* **Problem details**: Here is the listing. Print it exactly.

* **Provided information**:
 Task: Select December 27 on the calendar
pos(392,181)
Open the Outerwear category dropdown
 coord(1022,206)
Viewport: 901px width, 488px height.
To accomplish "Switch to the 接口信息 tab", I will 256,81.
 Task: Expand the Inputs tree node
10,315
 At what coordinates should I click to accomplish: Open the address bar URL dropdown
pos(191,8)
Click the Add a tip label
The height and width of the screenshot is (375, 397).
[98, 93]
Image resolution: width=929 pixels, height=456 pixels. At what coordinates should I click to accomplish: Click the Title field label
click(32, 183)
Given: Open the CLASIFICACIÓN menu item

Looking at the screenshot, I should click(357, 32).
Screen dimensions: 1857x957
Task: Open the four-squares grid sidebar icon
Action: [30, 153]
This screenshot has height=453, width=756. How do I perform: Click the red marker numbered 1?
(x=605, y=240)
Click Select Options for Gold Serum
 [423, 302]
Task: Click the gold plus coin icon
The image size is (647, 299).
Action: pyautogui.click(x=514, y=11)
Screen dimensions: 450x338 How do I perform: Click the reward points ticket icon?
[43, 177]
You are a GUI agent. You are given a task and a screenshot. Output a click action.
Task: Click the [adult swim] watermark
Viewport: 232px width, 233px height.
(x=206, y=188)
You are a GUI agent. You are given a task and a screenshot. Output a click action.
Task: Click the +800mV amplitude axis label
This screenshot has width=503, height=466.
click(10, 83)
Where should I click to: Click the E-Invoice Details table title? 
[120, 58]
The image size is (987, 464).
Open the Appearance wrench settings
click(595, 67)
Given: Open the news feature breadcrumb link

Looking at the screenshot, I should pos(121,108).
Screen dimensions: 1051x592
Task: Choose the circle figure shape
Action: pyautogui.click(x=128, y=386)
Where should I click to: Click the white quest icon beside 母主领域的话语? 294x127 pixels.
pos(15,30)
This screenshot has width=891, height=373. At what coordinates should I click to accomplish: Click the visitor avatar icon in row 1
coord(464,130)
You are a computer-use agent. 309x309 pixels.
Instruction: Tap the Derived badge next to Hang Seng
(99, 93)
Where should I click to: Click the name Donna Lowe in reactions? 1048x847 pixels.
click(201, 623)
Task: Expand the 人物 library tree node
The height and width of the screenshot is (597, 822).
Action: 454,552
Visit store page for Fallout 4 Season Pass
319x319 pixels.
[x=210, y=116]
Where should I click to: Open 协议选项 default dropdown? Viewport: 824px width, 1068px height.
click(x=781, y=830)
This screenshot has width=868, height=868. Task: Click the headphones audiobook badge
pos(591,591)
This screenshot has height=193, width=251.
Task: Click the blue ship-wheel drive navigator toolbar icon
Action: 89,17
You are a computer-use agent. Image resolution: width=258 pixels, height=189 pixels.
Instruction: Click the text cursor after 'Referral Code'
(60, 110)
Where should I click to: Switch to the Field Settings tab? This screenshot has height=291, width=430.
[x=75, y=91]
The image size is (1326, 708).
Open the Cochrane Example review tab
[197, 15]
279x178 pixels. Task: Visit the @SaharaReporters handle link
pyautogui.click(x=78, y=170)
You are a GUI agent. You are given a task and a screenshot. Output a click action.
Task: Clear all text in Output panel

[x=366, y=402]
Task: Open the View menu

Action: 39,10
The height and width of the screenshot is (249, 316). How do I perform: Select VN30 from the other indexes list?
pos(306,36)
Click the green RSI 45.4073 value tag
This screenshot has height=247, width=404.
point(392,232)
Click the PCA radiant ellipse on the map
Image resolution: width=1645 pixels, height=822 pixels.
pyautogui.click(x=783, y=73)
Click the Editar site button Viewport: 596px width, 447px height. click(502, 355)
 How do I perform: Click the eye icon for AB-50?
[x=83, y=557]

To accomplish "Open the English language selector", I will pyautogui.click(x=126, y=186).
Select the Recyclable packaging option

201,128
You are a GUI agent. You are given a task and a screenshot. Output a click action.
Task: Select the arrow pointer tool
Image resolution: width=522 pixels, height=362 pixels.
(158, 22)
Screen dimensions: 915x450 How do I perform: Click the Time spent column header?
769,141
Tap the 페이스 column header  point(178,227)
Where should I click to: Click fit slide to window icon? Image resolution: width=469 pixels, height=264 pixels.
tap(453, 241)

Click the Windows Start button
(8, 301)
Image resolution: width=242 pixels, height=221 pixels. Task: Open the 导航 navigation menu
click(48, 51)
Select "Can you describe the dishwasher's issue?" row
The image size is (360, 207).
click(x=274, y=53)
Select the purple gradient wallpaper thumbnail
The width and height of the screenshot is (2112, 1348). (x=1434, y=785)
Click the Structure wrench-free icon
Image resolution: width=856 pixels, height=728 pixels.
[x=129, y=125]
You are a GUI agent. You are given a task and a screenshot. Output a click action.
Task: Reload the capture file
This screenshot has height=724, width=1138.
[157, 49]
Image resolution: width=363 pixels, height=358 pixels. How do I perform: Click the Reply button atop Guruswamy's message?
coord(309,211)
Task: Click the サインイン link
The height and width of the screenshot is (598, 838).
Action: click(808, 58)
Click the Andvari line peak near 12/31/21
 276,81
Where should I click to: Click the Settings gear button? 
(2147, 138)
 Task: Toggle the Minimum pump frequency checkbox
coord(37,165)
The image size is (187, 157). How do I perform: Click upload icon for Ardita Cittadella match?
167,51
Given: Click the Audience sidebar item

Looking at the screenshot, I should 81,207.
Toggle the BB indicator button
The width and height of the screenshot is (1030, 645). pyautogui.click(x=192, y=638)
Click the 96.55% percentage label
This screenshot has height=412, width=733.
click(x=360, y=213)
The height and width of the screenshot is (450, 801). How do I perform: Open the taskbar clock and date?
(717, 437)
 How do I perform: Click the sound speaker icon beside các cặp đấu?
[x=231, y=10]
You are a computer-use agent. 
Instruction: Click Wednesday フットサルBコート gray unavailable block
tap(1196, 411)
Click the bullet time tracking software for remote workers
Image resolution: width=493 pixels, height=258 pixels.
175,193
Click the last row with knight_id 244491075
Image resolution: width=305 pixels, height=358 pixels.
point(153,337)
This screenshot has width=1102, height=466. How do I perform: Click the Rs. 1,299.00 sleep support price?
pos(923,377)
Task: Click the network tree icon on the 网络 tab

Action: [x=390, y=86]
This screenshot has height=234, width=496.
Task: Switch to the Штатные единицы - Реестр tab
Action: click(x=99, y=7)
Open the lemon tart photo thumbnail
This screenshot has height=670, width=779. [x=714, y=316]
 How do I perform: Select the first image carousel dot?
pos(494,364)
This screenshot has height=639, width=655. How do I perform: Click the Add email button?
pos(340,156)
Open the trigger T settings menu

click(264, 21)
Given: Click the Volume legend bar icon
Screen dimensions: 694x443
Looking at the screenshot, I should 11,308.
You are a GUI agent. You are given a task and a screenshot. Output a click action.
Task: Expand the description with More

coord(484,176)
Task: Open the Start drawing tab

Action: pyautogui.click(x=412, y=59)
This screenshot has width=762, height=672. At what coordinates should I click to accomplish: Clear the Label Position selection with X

* **Finished task**:
 Task: Select December 27 on the calendar
pos(392,181)
Open the Outerwear category dropdown
 coord(1022,206)
Viewport: 901px width, 488px height.
To accomplish "Switch to the 接口信息 tab", I will 256,81.
 Task: Expand the Inputs tree node
10,315
 At what coordinates should I click to accomplish: Open the address bar URL dropdown
pos(191,8)
Click the Add a tip label
The height and width of the screenshot is (375, 397).
[98, 93]
Image resolution: width=929 pixels, height=456 pixels. At what coordinates should I click to accomplish: Click the Title field label
click(32, 183)
Given: Open the CLASIFICACIÓN menu item

Looking at the screenshot, I should click(357, 32).
Screen dimensions: 1857x957
Task: Open the four-squares grid sidebar icon
Action: [30, 153]
This screenshot has height=453, width=756. How do I perform: Click the red marker numbered 1?
(x=605, y=240)
Click Select Options for Gold Serum
 [423, 302]
Task: Click the gold plus coin icon
The image size is (647, 299).
Action: pyautogui.click(x=514, y=11)
Screen dimensions: 450x338 How do I perform: Click the reward points ticket icon?
[43, 177]
You are a GUI agent. You are given a task and a screenshot. Output a click action.
Task: Click the [adult swim] watermark
Viewport: 232px width, 233px height.
(x=206, y=188)
You are a GUI agent. You are given a task and a screenshot. Output a click action.
Task: Click the +800mV amplitude axis label
This screenshot has width=503, height=466.
click(10, 83)
Where should I click to: Click the E-Invoice Details table title? 
[120, 58]
The image size is (987, 464).
Open the Appearance wrench settings
click(595, 67)
Given: Open the news feature breadcrumb link

Looking at the screenshot, I should pos(121,108).
Screen dimensions: 1051x592
Task: Choose the circle figure shape
Action: pyautogui.click(x=128, y=386)
Where should I click to: Click the white quest icon beside 母主领域的话语? 294x127 pixels.
pos(15,30)
This screenshot has width=891, height=373. At what coordinates should I click to accomplish: Click the visitor avatar icon in row 1
coord(464,130)
You are a computer-use agent. 309x309 pixels.
Instruction: Tap the Derived badge next to Hang Seng
(99, 93)
Where should I click to: Click the name Donna Lowe in reactions? 1048x847 pixels.
click(201, 623)
Task: Expand the 人物 library tree node
The height and width of the screenshot is (597, 822).
Action: 454,552
Visit store page for Fallout 4 Season Pass
319x319 pixels.
[x=210, y=116]
Where should I click to: Open 协议选项 default dropdown? Viewport: 824px width, 1068px height.
click(x=781, y=830)
This screenshot has width=868, height=868. Task: Click the headphones audiobook badge
pos(591,591)
This screenshot has height=193, width=251.
Task: Click the blue ship-wheel drive navigator toolbar icon
Action: 89,17
You are a computer-use agent. Image resolution: width=258 pixels, height=189 pixels.
Instruction: Click the text cursor after 'Referral Code'
(60, 110)
Where should I click to: Switch to the Field Settings tab? This screenshot has height=291, width=430.
[x=75, y=91]
The image size is (1326, 708).
Open the Cochrane Example review tab
[197, 15]
279x178 pixels. Task: Visit the @SaharaReporters handle link
pyautogui.click(x=78, y=170)
You are a GUI agent. You are given a task and a screenshot. Output a click action.
Task: Clear all text in Output panel

[x=366, y=402]
Task: Open the View menu

Action: 39,10
The height and width of the screenshot is (249, 316). How do I perform: Select VN30 from the other indexes list?
pos(306,36)
Click the green RSI 45.4073 value tag
This screenshot has height=247, width=404.
point(392,232)
Click the PCA radiant ellipse on the map
Image resolution: width=1645 pixels, height=822 pixels.
pyautogui.click(x=783, y=73)
Click the Editar site button Viewport: 596px width, 447px height. click(502, 355)
 How do I perform: Click the eye icon for AB-50?
[x=83, y=557]

To accomplish "Open the English language selector", I will pyautogui.click(x=126, y=186).
Select the Recyclable packaging option

201,128
You are a GUI agent. You are given a task and a screenshot. Output a click action.
Task: Select the arrow pointer tool
Image resolution: width=522 pixels, height=362 pixels.
(158, 22)
Screen dimensions: 915x450 How do I perform: Click the Time spent column header?
769,141
Tap the 페이스 column header  point(178,227)
Where should I click to: Click fit slide to window icon? Image resolution: width=469 pixels, height=264 pixels.
tap(453, 241)

Click the Windows Start button
(8, 301)
Image resolution: width=242 pixels, height=221 pixels. Task: Open the 导航 navigation menu
click(48, 51)
Select "Can you describe the dishwasher's issue?" row
The image size is (360, 207).
click(x=274, y=53)
Select the purple gradient wallpaper thumbnail
The width and height of the screenshot is (2112, 1348). (x=1434, y=785)
Click the Structure wrench-free icon
Image resolution: width=856 pixels, height=728 pixels.
[x=129, y=125]
You are a GUI agent. You are given a task and a screenshot. Output a click action.
Task: Reload the capture file
This screenshot has height=724, width=1138.
[157, 49]
Image resolution: width=363 pixels, height=358 pixels. How do I perform: Click the Reply button atop Guruswamy's message?
coord(309,211)
Task: Click the サインイン link
The height and width of the screenshot is (598, 838).
Action: click(808, 58)
Click the Andvari line peak near 12/31/21
 276,81
Where should I click to: Click the Settings gear button? 
(2147, 138)
 Task: Toggle the Minimum pump frequency checkbox
coord(37,165)
The image size is (187, 157). How do I perform: Click upload icon for Ardita Cittadella match?
167,51
Given: Click the Audience sidebar item

Looking at the screenshot, I should 81,207.
Toggle the BB indicator button
The width and height of the screenshot is (1030, 645). pyautogui.click(x=192, y=638)
Click the 96.55% percentage label
This screenshot has height=412, width=733.
click(x=360, y=213)
The height and width of the screenshot is (450, 801). How do I perform: Open the taskbar clock and date?
(717, 437)
 How do I perform: Click the sound speaker icon beside các cặp đấu?
[x=231, y=10]
You are a computer-use agent. 
Instruction: Click Wednesday フットサルBコート gray unavailable block
tap(1196, 411)
Click the bullet time tracking software for remote workers
Image resolution: width=493 pixels, height=258 pixels.
175,193
Click the last row with knight_id 244491075
Image resolution: width=305 pixels, height=358 pixels.
point(153,337)
This screenshot has width=1102, height=466. How do I perform: Click the Rs. 1,299.00 sleep support price?
pos(923,377)
Task: Click the network tree icon on the 网络 tab

Action: [x=390, y=86]
This screenshot has height=234, width=496.
Task: Switch to the Штатные единицы - Реестр tab
Action: click(x=99, y=7)
Open the lemon tart photo thumbnail
This screenshot has height=670, width=779. [x=714, y=316]
 How do I perform: Select the first image carousel dot?
pos(494,364)
This screenshot has height=639, width=655. How do I perform: Click the Add email button?
pos(340,156)
Open the trigger T settings menu

click(264, 21)
Given: Click the Volume legend bar icon
Screen dimensions: 694x443
Looking at the screenshot, I should 11,308.
You are a GUI agent. You are given a task and a screenshot. Output a click action.
Task: Expand the description with More

coord(484,176)
Task: Open the Start drawing tab

Action: pyautogui.click(x=412, y=59)
This screenshot has width=762, height=672. At what coordinates should I click to accomplish: Clear the Label Position selection with X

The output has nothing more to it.